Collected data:
*** Block opens ***

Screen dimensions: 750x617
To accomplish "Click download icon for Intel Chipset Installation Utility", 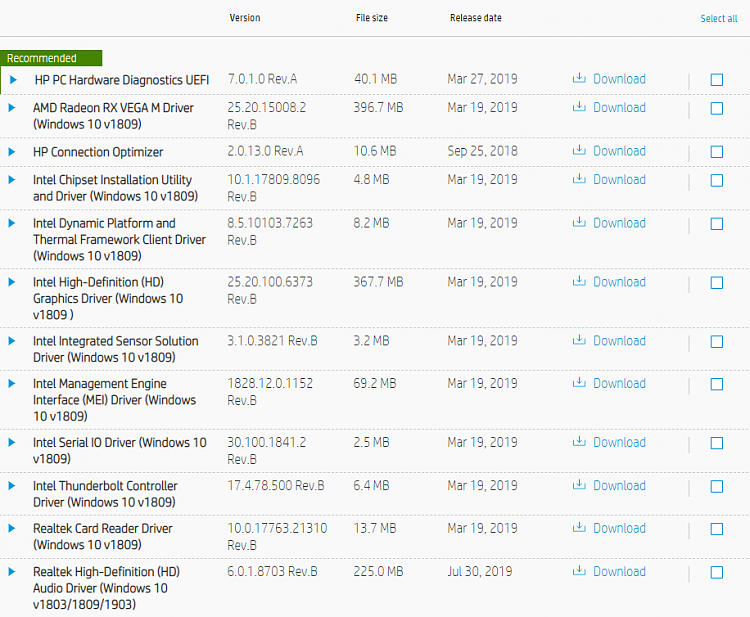I will [x=579, y=180].
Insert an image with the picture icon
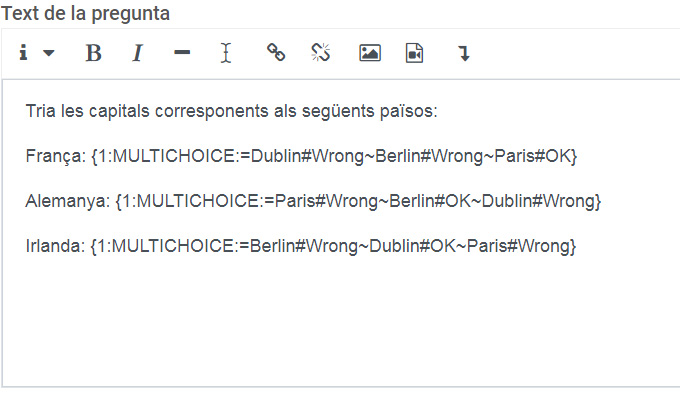The image size is (680, 402). coord(370,54)
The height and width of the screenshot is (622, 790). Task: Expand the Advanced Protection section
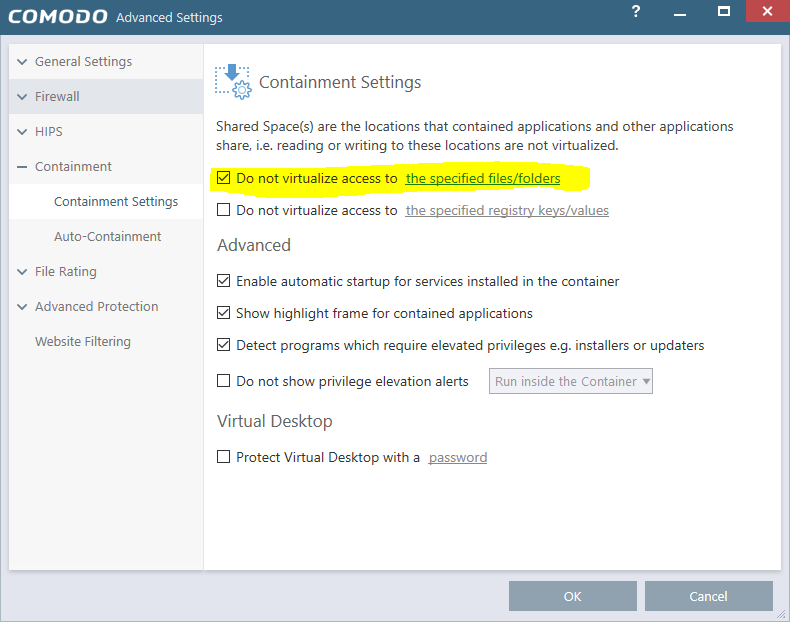click(22, 307)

*** Block closes ***

§ Assignment
Beginning at the line that contains "Insert an image with the picture icon", give the remaining lines of the records again exactly, through the last one. Leave out pictures.

§ Problem solution
Insert an image with the picture icon
The image size is (680, 402). coord(370,54)
The height and width of the screenshot is (622, 790). Task: Expand the Advanced Protection section
click(22, 307)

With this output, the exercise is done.